(Rows on where targets show up)
..............................

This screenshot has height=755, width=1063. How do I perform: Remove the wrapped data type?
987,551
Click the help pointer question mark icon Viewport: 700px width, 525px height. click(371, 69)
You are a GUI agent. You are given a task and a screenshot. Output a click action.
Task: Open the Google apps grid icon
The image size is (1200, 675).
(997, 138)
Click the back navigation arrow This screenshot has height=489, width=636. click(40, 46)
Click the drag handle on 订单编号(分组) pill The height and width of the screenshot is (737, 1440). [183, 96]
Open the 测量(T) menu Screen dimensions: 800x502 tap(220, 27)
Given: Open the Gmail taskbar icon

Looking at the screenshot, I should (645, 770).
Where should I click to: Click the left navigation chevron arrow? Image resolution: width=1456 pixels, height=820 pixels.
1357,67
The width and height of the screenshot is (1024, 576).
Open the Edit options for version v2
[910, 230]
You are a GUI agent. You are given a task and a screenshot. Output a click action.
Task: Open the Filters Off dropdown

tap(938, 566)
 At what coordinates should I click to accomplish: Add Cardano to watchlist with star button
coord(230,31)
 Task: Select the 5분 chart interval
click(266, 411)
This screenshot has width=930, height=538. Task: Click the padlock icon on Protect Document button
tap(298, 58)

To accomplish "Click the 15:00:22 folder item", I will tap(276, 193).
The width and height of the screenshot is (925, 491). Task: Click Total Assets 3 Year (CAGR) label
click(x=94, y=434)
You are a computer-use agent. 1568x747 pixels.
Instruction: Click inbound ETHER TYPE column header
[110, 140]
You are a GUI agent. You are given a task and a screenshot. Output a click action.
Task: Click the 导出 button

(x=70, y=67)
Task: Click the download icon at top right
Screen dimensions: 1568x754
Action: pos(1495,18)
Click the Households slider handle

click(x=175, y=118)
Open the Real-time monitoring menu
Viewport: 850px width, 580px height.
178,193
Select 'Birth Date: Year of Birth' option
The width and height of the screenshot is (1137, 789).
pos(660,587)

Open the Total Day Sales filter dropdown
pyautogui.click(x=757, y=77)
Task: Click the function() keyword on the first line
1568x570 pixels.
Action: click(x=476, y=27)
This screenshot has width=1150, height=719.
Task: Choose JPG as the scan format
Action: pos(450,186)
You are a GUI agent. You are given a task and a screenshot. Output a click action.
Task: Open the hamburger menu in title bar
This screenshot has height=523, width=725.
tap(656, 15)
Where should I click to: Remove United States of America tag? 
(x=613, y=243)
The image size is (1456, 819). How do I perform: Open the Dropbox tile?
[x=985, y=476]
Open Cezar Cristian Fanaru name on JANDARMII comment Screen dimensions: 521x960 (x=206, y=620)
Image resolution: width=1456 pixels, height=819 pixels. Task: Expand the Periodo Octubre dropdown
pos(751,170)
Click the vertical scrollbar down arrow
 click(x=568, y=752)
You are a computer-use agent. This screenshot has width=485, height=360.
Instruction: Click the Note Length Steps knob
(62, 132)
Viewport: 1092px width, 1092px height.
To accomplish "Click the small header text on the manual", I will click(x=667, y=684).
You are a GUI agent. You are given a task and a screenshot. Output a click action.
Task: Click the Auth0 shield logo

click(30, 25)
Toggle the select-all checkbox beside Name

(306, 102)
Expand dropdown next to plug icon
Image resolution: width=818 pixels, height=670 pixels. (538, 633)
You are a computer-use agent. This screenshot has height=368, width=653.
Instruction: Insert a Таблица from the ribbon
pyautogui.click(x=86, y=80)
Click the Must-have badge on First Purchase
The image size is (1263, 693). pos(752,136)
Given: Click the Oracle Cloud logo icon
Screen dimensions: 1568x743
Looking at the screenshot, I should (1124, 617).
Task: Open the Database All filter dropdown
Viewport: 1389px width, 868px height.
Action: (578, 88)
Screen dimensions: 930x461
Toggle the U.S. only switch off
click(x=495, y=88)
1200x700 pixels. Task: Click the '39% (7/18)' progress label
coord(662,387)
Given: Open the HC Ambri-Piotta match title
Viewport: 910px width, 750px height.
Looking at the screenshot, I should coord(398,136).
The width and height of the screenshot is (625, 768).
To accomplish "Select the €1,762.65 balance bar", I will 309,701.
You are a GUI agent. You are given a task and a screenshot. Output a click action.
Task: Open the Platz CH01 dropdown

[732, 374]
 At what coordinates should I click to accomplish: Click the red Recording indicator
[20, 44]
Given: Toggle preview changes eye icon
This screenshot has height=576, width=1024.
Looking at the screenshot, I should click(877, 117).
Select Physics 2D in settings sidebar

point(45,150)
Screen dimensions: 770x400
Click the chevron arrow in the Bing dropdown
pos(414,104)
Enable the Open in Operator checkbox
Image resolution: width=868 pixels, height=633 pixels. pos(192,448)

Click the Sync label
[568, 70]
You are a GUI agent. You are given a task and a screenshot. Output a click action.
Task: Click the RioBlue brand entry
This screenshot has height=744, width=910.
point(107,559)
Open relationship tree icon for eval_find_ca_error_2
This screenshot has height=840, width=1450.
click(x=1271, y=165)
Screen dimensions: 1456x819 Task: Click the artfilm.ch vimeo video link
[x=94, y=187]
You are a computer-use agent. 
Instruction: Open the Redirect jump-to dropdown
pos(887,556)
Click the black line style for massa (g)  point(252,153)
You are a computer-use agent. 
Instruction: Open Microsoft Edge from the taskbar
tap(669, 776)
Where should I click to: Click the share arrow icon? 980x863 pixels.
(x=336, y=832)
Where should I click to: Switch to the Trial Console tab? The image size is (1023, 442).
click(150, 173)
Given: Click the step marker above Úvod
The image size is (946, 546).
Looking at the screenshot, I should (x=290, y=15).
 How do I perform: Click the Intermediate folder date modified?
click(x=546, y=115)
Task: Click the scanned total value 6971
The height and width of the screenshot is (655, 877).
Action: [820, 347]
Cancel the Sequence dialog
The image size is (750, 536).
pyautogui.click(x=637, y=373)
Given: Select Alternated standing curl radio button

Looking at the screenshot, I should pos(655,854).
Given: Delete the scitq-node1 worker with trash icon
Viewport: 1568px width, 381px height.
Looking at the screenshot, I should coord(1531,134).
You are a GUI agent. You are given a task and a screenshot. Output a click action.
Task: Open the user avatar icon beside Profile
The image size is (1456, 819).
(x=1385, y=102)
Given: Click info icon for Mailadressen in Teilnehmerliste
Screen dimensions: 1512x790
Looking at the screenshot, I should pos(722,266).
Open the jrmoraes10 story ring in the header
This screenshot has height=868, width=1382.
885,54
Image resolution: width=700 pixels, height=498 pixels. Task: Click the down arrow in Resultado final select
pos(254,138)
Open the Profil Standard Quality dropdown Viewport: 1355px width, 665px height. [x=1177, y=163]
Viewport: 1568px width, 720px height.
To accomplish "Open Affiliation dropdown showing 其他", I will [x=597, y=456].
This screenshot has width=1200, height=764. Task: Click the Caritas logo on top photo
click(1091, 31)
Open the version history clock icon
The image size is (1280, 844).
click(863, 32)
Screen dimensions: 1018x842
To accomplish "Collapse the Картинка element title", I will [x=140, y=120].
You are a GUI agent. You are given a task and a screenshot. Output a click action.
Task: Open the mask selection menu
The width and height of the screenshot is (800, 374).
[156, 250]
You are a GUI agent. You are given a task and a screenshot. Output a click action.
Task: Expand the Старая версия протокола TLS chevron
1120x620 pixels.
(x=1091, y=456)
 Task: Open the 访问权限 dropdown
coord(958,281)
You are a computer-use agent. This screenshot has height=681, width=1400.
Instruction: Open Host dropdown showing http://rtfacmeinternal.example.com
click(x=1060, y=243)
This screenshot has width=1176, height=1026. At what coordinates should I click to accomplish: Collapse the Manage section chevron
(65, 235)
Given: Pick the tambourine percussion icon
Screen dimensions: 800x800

..............................

### What this task involves
Please return the material unchanged, beginning at the line that contains "Open Cezar Cristian" and stopping after the line that contains "Looking at the screenshot, I should (1124, 617).".

### The reply
Open Cezar Cristian Fanaru name on JANDARMII comment Screen dimensions: 521x960 (x=206, y=620)
Image resolution: width=1456 pixels, height=819 pixels. Task: Expand the Periodo Octubre dropdown
pos(751,170)
Click the vertical scrollbar down arrow
 click(x=568, y=752)
You are a computer-use agent. This screenshot has width=485, height=360.
Instruction: Click the Note Length Steps knob
(62, 132)
Viewport: 1092px width, 1092px height.
To accomplish "Click the small header text on the manual", I will click(x=667, y=684).
You are a GUI agent. You are given a task and a screenshot. Output a click action.
Task: Click the Auth0 shield logo

click(30, 25)
Toggle the select-all checkbox beside Name

(306, 102)
Expand dropdown next to plug icon
Image resolution: width=818 pixels, height=670 pixels. (538, 633)
You are a computer-use agent. This screenshot has height=368, width=653.
Instruction: Insert a Таблица from the ribbon
pyautogui.click(x=86, y=80)
Click the Must-have badge on First Purchase
The image size is (1263, 693). pos(752,136)
Given: Click the Oracle Cloud logo icon
Screen dimensions: 1568x743
Looking at the screenshot, I should (1124, 617).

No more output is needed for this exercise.